Aim of the task: From the line that includes "Click the $100" down to the final line of the data below, copy every line exactly and leave the rest out.

━━━━━━━━━━━━━━━━━━━━━━━━━━━━━━

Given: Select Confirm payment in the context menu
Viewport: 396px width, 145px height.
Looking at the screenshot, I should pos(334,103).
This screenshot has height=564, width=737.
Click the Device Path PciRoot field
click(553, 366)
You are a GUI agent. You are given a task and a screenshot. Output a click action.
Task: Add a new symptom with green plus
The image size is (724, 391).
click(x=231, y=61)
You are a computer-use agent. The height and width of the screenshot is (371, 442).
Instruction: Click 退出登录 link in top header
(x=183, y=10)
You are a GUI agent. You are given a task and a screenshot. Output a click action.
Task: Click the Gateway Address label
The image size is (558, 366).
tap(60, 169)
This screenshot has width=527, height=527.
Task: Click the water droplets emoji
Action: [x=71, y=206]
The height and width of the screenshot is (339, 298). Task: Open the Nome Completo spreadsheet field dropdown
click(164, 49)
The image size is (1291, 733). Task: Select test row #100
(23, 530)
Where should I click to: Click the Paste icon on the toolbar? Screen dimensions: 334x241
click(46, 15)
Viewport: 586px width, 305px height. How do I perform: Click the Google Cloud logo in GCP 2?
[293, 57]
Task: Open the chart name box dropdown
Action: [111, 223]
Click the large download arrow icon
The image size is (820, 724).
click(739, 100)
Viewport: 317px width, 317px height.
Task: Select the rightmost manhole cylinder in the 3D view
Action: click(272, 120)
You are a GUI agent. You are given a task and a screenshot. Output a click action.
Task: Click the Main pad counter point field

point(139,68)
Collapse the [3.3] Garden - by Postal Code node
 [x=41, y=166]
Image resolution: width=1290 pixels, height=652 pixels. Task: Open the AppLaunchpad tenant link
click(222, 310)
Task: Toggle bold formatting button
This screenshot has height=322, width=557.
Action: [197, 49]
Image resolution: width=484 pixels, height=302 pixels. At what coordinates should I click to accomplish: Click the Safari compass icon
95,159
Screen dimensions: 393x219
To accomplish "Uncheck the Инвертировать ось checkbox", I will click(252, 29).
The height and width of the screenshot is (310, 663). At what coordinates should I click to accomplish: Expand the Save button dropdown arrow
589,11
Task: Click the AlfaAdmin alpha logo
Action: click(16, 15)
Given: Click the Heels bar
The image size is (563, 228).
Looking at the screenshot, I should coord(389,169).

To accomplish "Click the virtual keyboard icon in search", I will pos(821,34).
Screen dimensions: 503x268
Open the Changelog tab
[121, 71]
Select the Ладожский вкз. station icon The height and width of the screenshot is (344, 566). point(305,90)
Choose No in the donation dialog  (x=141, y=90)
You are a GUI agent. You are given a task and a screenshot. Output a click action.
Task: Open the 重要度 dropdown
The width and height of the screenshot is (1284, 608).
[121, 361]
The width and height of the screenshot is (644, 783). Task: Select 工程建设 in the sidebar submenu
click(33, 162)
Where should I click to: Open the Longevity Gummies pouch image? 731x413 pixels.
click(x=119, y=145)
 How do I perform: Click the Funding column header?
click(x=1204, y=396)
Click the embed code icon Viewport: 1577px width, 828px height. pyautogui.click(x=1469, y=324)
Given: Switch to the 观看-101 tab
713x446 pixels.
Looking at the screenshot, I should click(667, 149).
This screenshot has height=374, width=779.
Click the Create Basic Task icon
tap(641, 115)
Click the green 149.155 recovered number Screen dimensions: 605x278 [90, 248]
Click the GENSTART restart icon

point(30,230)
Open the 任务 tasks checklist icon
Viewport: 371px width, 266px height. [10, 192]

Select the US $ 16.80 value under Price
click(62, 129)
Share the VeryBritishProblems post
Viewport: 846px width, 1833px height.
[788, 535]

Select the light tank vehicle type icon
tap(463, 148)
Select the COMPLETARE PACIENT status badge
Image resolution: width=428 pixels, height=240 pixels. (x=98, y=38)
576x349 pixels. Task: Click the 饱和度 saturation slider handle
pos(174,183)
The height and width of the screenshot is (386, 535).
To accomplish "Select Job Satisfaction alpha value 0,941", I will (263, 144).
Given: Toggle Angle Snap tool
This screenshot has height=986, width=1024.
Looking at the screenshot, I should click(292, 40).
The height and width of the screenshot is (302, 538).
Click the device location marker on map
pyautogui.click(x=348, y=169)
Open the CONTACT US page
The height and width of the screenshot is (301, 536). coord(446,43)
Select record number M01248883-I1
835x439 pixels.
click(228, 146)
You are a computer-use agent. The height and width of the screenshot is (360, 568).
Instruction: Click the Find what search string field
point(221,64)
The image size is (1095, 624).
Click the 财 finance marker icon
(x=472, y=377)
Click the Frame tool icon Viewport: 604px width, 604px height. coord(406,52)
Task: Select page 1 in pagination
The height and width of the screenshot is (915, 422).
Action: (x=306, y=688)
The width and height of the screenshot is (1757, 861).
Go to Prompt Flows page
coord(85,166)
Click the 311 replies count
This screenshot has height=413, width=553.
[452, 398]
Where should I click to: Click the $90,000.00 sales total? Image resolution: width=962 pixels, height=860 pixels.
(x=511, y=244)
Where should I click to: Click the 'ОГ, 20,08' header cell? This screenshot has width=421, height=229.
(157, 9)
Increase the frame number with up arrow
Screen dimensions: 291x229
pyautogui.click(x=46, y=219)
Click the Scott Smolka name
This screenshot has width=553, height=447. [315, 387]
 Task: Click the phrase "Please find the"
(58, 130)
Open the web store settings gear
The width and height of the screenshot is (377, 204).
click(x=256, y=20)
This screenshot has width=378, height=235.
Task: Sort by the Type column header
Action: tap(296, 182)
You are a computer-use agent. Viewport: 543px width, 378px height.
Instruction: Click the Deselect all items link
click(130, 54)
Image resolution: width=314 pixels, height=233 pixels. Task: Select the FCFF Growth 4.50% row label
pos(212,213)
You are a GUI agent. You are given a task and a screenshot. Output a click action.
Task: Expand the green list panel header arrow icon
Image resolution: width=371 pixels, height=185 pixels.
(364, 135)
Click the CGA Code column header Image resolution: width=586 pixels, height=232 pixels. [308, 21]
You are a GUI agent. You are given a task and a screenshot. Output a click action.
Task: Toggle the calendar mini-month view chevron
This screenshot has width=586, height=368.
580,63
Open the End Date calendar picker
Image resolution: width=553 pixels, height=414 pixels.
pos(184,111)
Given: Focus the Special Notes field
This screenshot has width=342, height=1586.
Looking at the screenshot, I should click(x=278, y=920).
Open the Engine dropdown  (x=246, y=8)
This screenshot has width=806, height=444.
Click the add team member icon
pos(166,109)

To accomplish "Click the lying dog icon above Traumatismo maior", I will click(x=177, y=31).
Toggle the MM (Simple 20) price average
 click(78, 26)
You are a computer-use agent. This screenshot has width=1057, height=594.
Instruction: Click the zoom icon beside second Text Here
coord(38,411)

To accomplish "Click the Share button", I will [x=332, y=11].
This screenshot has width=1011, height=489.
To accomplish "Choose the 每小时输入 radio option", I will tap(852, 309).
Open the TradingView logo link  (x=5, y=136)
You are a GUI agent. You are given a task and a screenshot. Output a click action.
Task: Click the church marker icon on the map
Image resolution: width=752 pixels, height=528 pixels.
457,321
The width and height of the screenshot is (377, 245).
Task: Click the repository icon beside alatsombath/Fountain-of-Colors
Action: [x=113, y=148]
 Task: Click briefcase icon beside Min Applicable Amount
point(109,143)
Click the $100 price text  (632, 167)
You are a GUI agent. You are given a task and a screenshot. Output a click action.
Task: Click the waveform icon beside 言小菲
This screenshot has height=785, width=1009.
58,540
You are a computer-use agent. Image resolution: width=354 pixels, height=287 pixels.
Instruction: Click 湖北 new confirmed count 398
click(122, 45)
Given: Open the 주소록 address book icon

━━━━━━━━━━━━━━━━━━━━━━━━━━━━━━

Answer for the task:
Click the $100 price text  (632, 167)
You are a GUI agent. You are given a task and a screenshot. Output a click action.
Task: Click the waveform icon beside 言小菲
This screenshot has height=785, width=1009.
58,540
You are a computer-use agent. Image resolution: width=354 pixels, height=287 pixels.
Instruction: Click 湖北 new confirmed count 398
click(122, 45)
Given: Open the 주소록 address book icon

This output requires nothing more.